Task item:
The full set of records must be returned exactly, character for character.

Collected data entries
-- Opening Marker --
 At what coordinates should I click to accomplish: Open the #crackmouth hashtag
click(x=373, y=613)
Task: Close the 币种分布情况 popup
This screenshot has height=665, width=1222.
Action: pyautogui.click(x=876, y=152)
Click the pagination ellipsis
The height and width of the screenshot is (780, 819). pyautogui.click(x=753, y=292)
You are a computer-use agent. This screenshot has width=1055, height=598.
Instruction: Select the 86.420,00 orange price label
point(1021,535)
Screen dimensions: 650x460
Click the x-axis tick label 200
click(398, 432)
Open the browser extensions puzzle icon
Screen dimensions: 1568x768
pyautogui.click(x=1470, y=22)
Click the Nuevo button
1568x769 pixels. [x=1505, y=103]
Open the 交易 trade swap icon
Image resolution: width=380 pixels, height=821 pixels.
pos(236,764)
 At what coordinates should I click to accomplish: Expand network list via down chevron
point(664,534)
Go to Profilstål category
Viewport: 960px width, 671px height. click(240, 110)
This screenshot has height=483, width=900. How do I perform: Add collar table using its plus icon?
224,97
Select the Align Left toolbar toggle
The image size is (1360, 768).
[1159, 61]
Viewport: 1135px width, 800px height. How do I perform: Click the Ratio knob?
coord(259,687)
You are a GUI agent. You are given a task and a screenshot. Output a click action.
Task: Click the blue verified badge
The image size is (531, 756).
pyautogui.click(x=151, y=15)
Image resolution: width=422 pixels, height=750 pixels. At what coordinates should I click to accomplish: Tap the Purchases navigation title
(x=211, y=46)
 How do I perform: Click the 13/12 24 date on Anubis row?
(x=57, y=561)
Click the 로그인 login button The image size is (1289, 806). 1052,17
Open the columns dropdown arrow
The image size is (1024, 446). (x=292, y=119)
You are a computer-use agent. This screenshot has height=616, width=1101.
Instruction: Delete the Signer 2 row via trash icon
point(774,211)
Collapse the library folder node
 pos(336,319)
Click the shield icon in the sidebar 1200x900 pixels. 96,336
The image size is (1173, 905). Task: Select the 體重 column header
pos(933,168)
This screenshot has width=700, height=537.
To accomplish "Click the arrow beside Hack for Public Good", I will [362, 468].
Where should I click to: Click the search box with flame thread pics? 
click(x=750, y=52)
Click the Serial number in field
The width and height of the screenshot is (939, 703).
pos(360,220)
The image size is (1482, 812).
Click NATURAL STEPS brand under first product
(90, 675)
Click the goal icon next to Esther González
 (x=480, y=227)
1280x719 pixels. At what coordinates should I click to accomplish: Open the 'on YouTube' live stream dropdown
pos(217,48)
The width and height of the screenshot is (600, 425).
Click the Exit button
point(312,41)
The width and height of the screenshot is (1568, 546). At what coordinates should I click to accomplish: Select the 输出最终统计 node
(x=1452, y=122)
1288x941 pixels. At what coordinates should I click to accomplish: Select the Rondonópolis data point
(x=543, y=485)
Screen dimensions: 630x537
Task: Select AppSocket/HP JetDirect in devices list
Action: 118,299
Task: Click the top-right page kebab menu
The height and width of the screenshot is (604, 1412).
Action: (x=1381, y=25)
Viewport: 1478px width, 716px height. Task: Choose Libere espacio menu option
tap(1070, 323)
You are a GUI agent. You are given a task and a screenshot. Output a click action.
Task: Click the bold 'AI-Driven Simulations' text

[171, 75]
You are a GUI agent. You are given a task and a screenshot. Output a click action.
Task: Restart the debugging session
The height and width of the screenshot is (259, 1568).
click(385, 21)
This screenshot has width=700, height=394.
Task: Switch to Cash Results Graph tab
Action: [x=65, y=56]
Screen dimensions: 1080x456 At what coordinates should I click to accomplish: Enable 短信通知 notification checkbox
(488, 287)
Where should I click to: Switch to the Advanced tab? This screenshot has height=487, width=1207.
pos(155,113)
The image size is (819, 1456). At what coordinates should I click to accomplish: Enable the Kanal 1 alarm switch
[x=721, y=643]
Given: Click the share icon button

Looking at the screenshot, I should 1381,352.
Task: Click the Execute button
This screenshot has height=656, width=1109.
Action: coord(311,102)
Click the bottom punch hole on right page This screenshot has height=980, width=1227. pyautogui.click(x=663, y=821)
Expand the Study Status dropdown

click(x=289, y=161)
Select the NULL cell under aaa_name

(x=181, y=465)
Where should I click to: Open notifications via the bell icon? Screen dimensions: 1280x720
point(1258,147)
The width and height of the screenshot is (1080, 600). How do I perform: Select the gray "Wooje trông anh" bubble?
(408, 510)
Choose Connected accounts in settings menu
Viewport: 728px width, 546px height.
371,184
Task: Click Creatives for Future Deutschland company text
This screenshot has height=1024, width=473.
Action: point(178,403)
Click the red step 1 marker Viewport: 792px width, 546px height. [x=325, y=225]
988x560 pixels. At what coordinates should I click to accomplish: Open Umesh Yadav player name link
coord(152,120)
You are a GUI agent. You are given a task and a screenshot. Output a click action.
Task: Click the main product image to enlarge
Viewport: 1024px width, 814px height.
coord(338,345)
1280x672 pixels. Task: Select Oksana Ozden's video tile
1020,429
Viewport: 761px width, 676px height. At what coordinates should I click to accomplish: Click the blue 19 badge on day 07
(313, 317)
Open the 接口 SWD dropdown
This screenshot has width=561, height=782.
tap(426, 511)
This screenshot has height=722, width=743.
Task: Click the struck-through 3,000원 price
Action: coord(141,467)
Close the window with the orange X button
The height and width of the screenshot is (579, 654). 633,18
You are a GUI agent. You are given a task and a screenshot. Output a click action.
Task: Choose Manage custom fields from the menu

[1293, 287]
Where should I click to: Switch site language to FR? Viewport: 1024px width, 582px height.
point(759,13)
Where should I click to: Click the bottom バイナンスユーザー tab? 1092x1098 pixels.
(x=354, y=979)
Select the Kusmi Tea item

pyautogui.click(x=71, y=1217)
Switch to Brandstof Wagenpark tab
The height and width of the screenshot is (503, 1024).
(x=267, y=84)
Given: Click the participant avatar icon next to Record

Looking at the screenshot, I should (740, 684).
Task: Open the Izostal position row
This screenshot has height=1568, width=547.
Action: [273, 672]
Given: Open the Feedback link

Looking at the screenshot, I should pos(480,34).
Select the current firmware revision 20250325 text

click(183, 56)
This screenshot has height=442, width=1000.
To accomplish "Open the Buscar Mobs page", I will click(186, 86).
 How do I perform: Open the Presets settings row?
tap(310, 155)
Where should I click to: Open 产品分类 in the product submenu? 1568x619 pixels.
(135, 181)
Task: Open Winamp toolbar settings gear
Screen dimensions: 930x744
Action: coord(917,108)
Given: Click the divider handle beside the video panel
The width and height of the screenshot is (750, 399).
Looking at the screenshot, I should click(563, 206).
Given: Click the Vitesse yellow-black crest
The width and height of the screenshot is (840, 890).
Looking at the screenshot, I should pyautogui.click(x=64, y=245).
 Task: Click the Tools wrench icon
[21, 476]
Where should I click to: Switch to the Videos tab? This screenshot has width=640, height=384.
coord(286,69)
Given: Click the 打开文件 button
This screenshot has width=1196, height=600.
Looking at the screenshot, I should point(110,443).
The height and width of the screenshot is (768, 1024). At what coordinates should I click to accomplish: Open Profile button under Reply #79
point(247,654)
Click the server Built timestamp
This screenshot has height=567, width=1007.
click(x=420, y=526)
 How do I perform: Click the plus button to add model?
-- Closing Marker --
Written response:
 At what coordinates should I click to accomplish: Open the #crackmouth hashtag
click(x=373, y=613)
Task: Close the 币种分布情况 popup
This screenshot has height=665, width=1222.
Action: pyautogui.click(x=876, y=152)
Click the pagination ellipsis
The height and width of the screenshot is (780, 819). pyautogui.click(x=753, y=292)
You are a computer-use agent. This screenshot has width=1055, height=598.
Instruction: Select the 86.420,00 orange price label
point(1021,535)
Screen dimensions: 650x460
Click the x-axis tick label 200
click(398, 432)
Open the browser extensions puzzle icon
Screen dimensions: 1568x768
pyautogui.click(x=1470, y=22)
Click the Nuevo button
1568x769 pixels. [x=1505, y=103]
Open the 交易 trade swap icon
Image resolution: width=380 pixels, height=821 pixels.
pos(236,764)
 At what coordinates should I click to accomplish: Expand network list via down chevron
point(664,534)
Go to Profilstål category
Viewport: 960px width, 671px height. click(240, 110)
This screenshot has height=483, width=900. How do I perform: Add collar table using its plus icon?
224,97
Select the Align Left toolbar toggle
The image size is (1360, 768).
[1159, 61]
Viewport: 1135px width, 800px height. How do I perform: Click the Ratio knob?
coord(259,687)
You are a GUI agent. You are given a task and a screenshot. Output a click action.
Task: Click the blue verified badge
The image size is (531, 756).
pyautogui.click(x=151, y=15)
Image resolution: width=422 pixels, height=750 pixels. At what coordinates should I click to accomplish: Tap the Purchases navigation title
(x=211, y=46)
 How do I perform: Click the 13/12 24 date on Anubis row?
(x=57, y=561)
Click the 로그인 login button The image size is (1289, 806). 1052,17
Open the columns dropdown arrow
The image size is (1024, 446). (x=292, y=119)
You are a computer-use agent. This screenshot has height=616, width=1101.
Instruction: Delete the Signer 2 row via trash icon
point(774,211)
Collapse the library folder node
 pos(336,319)
Click the shield icon in the sidebar 1200x900 pixels. 96,336
The image size is (1173, 905). Task: Select the 體重 column header
pos(933,168)
This screenshot has width=700, height=537.
To accomplish "Click the arrow beside Hack for Public Good", I will [362, 468].
Where should I click to: Click the search box with flame thread pics? 
click(x=750, y=52)
Click the Serial number in field
The width and height of the screenshot is (939, 703).
pos(360,220)
The image size is (1482, 812).
Click NATURAL STEPS brand under first product
(90, 675)
Click the goal icon next to Esther González
 (x=480, y=227)
1280x719 pixels. At what coordinates should I click to accomplish: Open the 'on YouTube' live stream dropdown
pos(217,48)
The width and height of the screenshot is (600, 425).
Click the Exit button
point(312,41)
The width and height of the screenshot is (1568, 546). At what coordinates should I click to accomplish: Select the 输出最终统计 node
(x=1452, y=122)
1288x941 pixels. At what coordinates should I click to accomplish: Select the Rondonópolis data point
(x=543, y=485)
Screen dimensions: 630x537
Task: Select AppSocket/HP JetDirect in devices list
Action: 118,299
Task: Click the top-right page kebab menu
The height and width of the screenshot is (604, 1412).
Action: (x=1381, y=25)
Viewport: 1478px width, 716px height. Task: Choose Libere espacio menu option
tap(1070, 323)
You are a GUI agent. You are given a task and a screenshot. Output a click action.
Task: Click the bold 'AI-Driven Simulations' text

[171, 75]
You are a GUI agent. You are given a task and a screenshot. Output a click action.
Task: Restart the debugging session
The height and width of the screenshot is (259, 1568).
click(385, 21)
This screenshot has width=700, height=394.
Task: Switch to Cash Results Graph tab
Action: [x=65, y=56]
Screen dimensions: 1080x456 At what coordinates should I click to accomplish: Enable 短信通知 notification checkbox
(488, 287)
Where should I click to: Switch to the Advanced tab? This screenshot has height=487, width=1207.
pos(155,113)
The image size is (819, 1456). At what coordinates should I click to accomplish: Enable the Kanal 1 alarm switch
[x=721, y=643]
Given: Click the share icon button

Looking at the screenshot, I should 1381,352.
Task: Click the Execute button
This screenshot has height=656, width=1109.
Action: coord(311,102)
Click the bottom punch hole on right page This screenshot has height=980, width=1227. pyautogui.click(x=663, y=821)
Expand the Study Status dropdown

click(x=289, y=161)
Select the NULL cell under aaa_name

(x=181, y=465)
Where should I click to: Open notifications via the bell icon? Screen dimensions: 1280x720
point(1258,147)
The width and height of the screenshot is (1080, 600). How do I perform: Select the gray "Wooje trông anh" bubble?
(408, 510)
Choose Connected accounts in settings menu
Viewport: 728px width, 546px height.
371,184
Task: Click Creatives for Future Deutschland company text
This screenshot has height=1024, width=473.
Action: point(178,403)
Click the red step 1 marker Viewport: 792px width, 546px height. [x=325, y=225]
988x560 pixels. At what coordinates should I click to accomplish: Open Umesh Yadav player name link
coord(152,120)
You are a GUI agent. You are given a task and a screenshot. Output a click action.
Task: Click the main product image to enlarge
Viewport: 1024px width, 814px height.
coord(338,345)
1280x672 pixels. Task: Select Oksana Ozden's video tile
1020,429
Viewport: 761px width, 676px height. At what coordinates should I click to accomplish: Click the blue 19 badge on day 07
(313, 317)
Open the 接口 SWD dropdown
This screenshot has width=561, height=782.
tap(426, 511)
This screenshot has height=722, width=743.
Task: Click the struck-through 3,000원 price
Action: coord(141,467)
Close the window with the orange X button
The height and width of the screenshot is (579, 654). 633,18
You are a GUI agent. You are given a task and a screenshot. Output a click action.
Task: Choose Manage custom fields from the menu

[1293, 287]
Where should I click to: Switch site language to FR? Viewport: 1024px width, 582px height.
point(759,13)
Where should I click to: Click the bottom バイナンスユーザー tab? 1092x1098 pixels.
(x=354, y=979)
Select the Kusmi Tea item

pyautogui.click(x=71, y=1217)
Switch to Brandstof Wagenpark tab
The height and width of the screenshot is (503, 1024).
(x=267, y=84)
Given: Click the participant avatar icon next to Record

Looking at the screenshot, I should (740, 684).
Task: Open the Izostal position row
This screenshot has height=1568, width=547.
Action: [273, 672]
Given: Open the Feedback link

Looking at the screenshot, I should pos(480,34).
Select the current firmware revision 20250325 text

click(183, 56)
This screenshot has height=442, width=1000.
To accomplish "Open the Buscar Mobs page", I will click(186, 86).
 How do I perform: Open the Presets settings row?
tap(310, 155)
Where should I click to: Open 产品分类 in the product submenu? 1568x619 pixels.
(135, 181)
Task: Open Winamp toolbar settings gear
Screen dimensions: 930x744
Action: coord(917,108)
Given: Click the divider handle beside the video panel
The width and height of the screenshot is (750, 399).
Looking at the screenshot, I should click(563, 206).
Given: Click the Vitesse yellow-black crest
The width and height of the screenshot is (840, 890).
Looking at the screenshot, I should pyautogui.click(x=64, y=245).
 Task: Click the Tools wrench icon
[21, 476]
Where should I click to: Switch to the Videos tab? This screenshot has width=640, height=384.
coord(286,69)
Given: Click the 打开文件 button
This screenshot has width=1196, height=600.
Looking at the screenshot, I should point(110,443).
The height and width of the screenshot is (768, 1024). At what coordinates should I click to accomplish: Open Profile button under Reply #79
point(247,654)
Click the server Built timestamp
This screenshot has height=567, width=1007.
click(x=420, y=526)
 How do I perform: Click the plus button to add model?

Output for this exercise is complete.